La casa llamó la atención a nivel internacional. En 1983, fue reconocida con el Premio Aga Khan de Arquitectura, algo impresionante para alguien que jamás pasó por una escuela de arquitectura. Y ese fue solo el comienzo.

Cuando un sueño contagia a todo un pueblo

Lo que él creó para sí mismo pronto se volvió una referencia. Gente influyente de la región empezó a pedirle casas con ese mismo estilo, y eso reactivó oficios tradicionales que estaban desapareciendo, como la carpintería. Los jóvenes aprendieron técnicas antiguas, los artesanos volvieron a tener trabajo y se generó una especie de movimiento cultural y estético inesperado.

Akyaka, Turquía. Foto: Instagram @photographerturkey1

Para los años 90, las normas urbanísticas empezaron a incorporar como estándar las ideas de Çakırhan. Lo que él había imaginado como un refugio terminó definiendo la identidad arquitectónica del pueblo. Gracias a eso, Akyaka logró esquivar el boom de hormigón que arrasó con muchísimos balnearios de Turquía.

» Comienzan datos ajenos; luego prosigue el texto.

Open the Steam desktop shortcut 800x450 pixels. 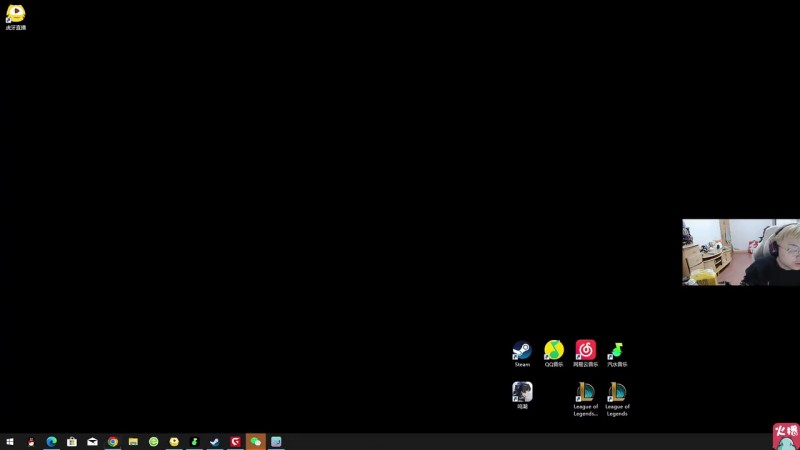point(522,351)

Hoy, Akyaka es Cittaslow, parte de la red de ciudades que promueven un estilo de vida pausado y respetuoso de la identidad local. Visitantes frecuentes destacan la mezcla perfecta de naturaleza, historia y tranquilidad: montañas, río, mar, campos de sésamo, eucaliptos y una comunidad que todavía conserva un aire intelectual.

Akyaka, Turquía. Foto: Instagram @guvenlegeziyorum

¿Se puede conservar la magia?

El gran desafío de Akyaka es seguir siendo Akyaka. En los últimos años, sobre todo después de la pandemia, mucha gente llegó en busca de tranquilidad, y el pueblo fue incluido en la lista de los Mejores Pueblos Turísticos de la ONU.

Akyaka, Turquía. Foto: Instagram @aayse__sena

Eso trajo desarrollos, movimiento y un ritmo más acelerado en verano. Las reglas urbanísticas frenan la aparición de torres y bloques de hormigón, pero el incremento del turismo pone a prueba la esencia del lugar.

Aun así, Akyaka resiste. Entre las casas blancas y el verde que baja de las montañas, el pueblo sigue encontrando la manera de ser fiel a sí mismo. Y aunque el equilibrio sea frágil, quienes lo habitan saben que vale la pena cuidarlo.